嚀浩的成績是不大可能和我一起進四大會計師事務所的。
我去找婕。她家里背景比我還顯赫。我知道她有辦法,或者說她爸爸有辦法。
雖然說這不是小事,
但她什麼都肯我為我做,
就像我什麼都願意為嚀浩一樣。
那天挺高興地回去,想著以後可以和嚀浩長久地在一起了,就跟個小孩子一樣興沖沖地走路連蹦帶跳。
開門進去看到嚀浩還在睡。
我輕輕在床邊坐下來,不敢吵他。
然後低頭認真看他的睡臉。
不知道他夢見什麼了,竟然有淡淡的笑容。
我吻了他的嘴唇。
打開電視,把手快地把音量迅速調到最小,回頭看他,並沒有醒,才放心地開始慢慢換頻道。
節目很無聊,我一邊按遙控器一邊眼光滿屋子亂飄,
桌上有一個挺可愛的紅袋子,沒見過,大概是嚀浩拿出來玩了忘了收回去。
我拿過來打開,巧克力。
突然想起來B城那孩子好象前不久給他寄包裹了。
心里不大舒服。
我情人節那天給嚀浩買的那一大束包裝成玫瑰花的金帝巧克力,現在還精美地插在長頸玻璃花瓶里,一點都沒動過。
從袋子里抓了兩個出來,想知道這東西味道難道會比我精心挑的金帝好嗎?
嚀浩不知什麼時候醒了,惺忪的眼神在看到我手里的糖以後變得清醒。
「你,你亂動我東西!」
我不高興了。
嚀浩你沒發覺你從來沒有用這種語氣和我說話嗎?今天就為了這麼幾個可憐的糖果。
算了,還是說正事吧。
我伸直一子︰「我已經都打點好了。3月份的實習你就跟我去莆華。」
他的表情不是驚喜而是明顯的驚恐︰「怎麼可能……我都沒有投過簡歷……」
我笑了一下。不打算來邀功請賞,我只想他知道我願意為他做的一切。
可是,
「我不去廣州。

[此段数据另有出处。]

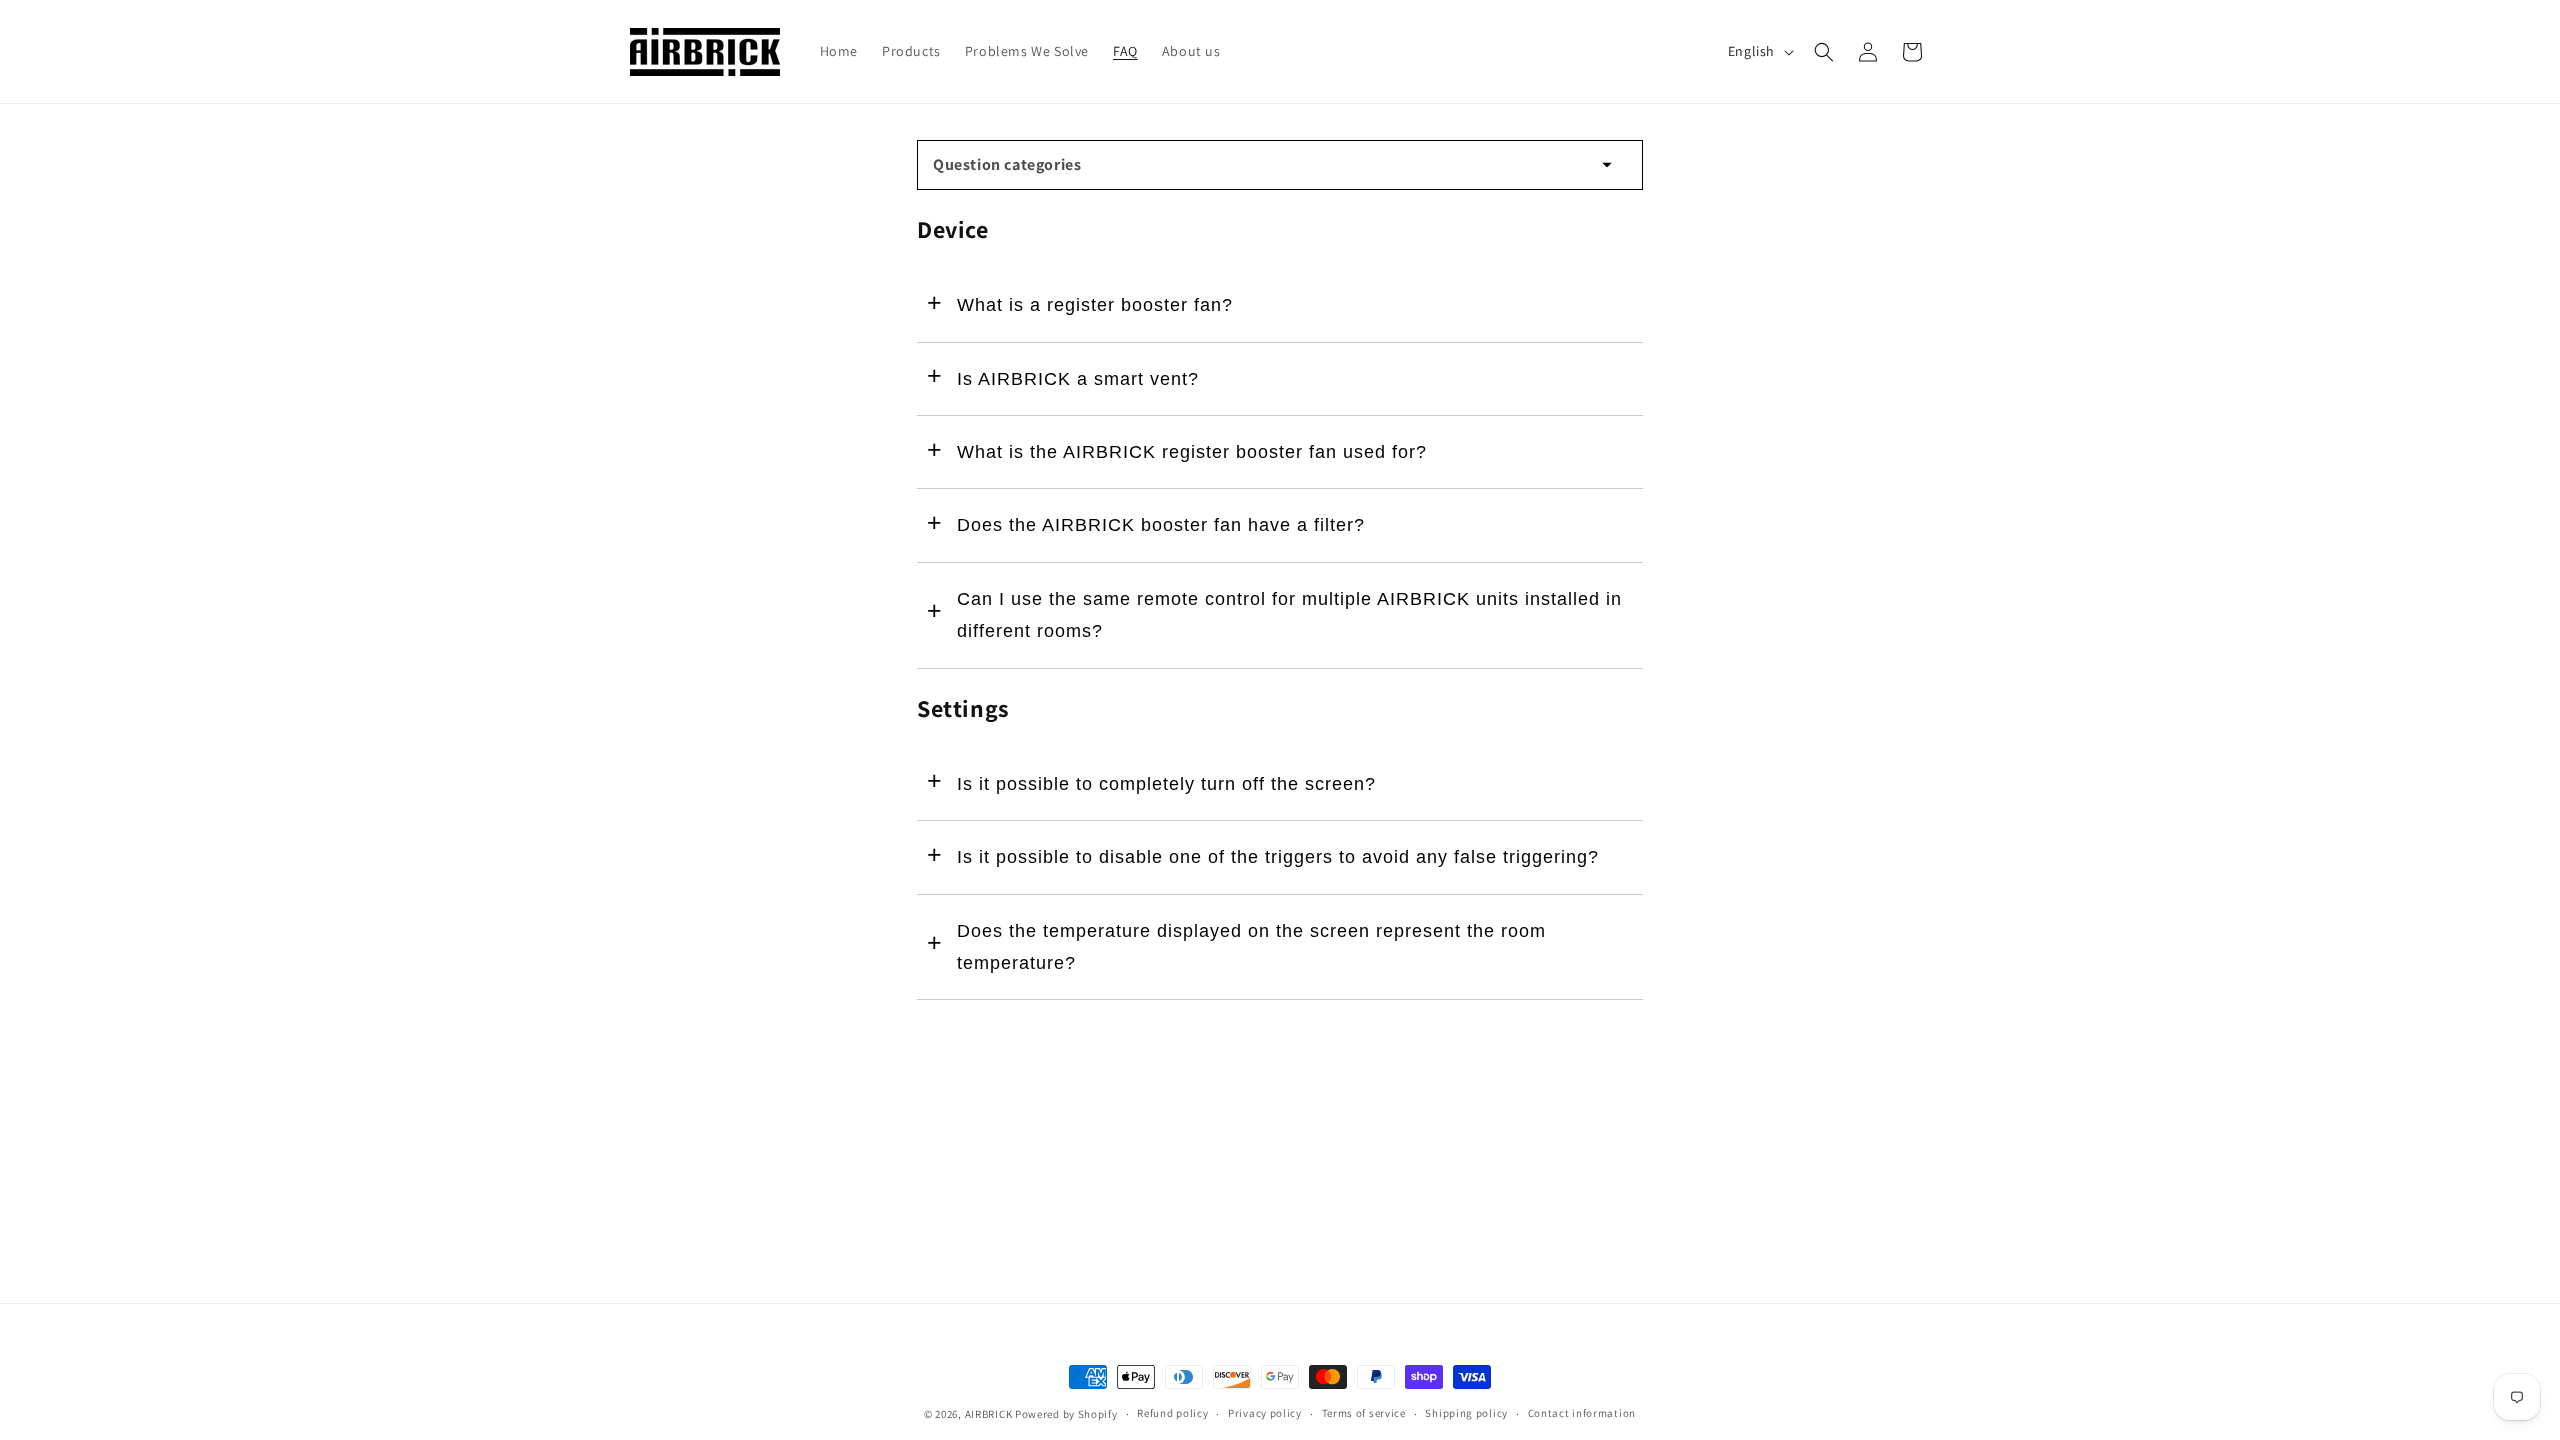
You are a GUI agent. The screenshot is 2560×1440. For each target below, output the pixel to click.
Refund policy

」
他這麼說。
我差點要懷疑我听力有問題了,
可是要讓我完全絕望似的,他又重復了一遍,還一個字一個字的,生怕我听不清楚還會有幻想似的。
我听到自己高聲地恥笑他說他犯傻了才會想去B城。
我的聲音很大很大刺得我自己耳朵都發疼,但我不這麼大聲的話我怕我听起來會顯得有那麼點心虛那麼點不自信那麼點底氣不足,那就說服不了他了。
我當然知道他去B城是為了那個叫段一唯的孩子。
在我為了心底的恐懼而發抖的時候他又補了一句,楊苛,我要離開你了。
我的耳膜炸了似地生疼。
我希望我已經沒有听力了可以听不到他在說什麼,
但我听得見而且還听得真切,他還是一個字一個字地又重復一遍。
嚀浩嚀浩,難道你真的非逼瘋我不可嗎?!!
我沒辦法,我只能打他。
我狠狠地扇他耳光。
我這並不是在泄怒。
我不憤怒,我是驚恐。
從來都溫順得不懂說「不」的嚀浩突然用這麼決絕的語氣對我說要離開我。
除了痛打我想不出其他法子可以阻止嚀浩再繼續說下去。
我下手很重,從來沒有這麼重過。
看著鮮紅的血在他小小的臉上蔓開來,看他的臉高高腫起,我手都抖了。
嚀浩嚀浩我怎麼舍得這麼對你。
嚀浩你快求饒吧,你快像以前一樣,痛得受不住了就求我住手承認自己錯了不要再說那些傻話了。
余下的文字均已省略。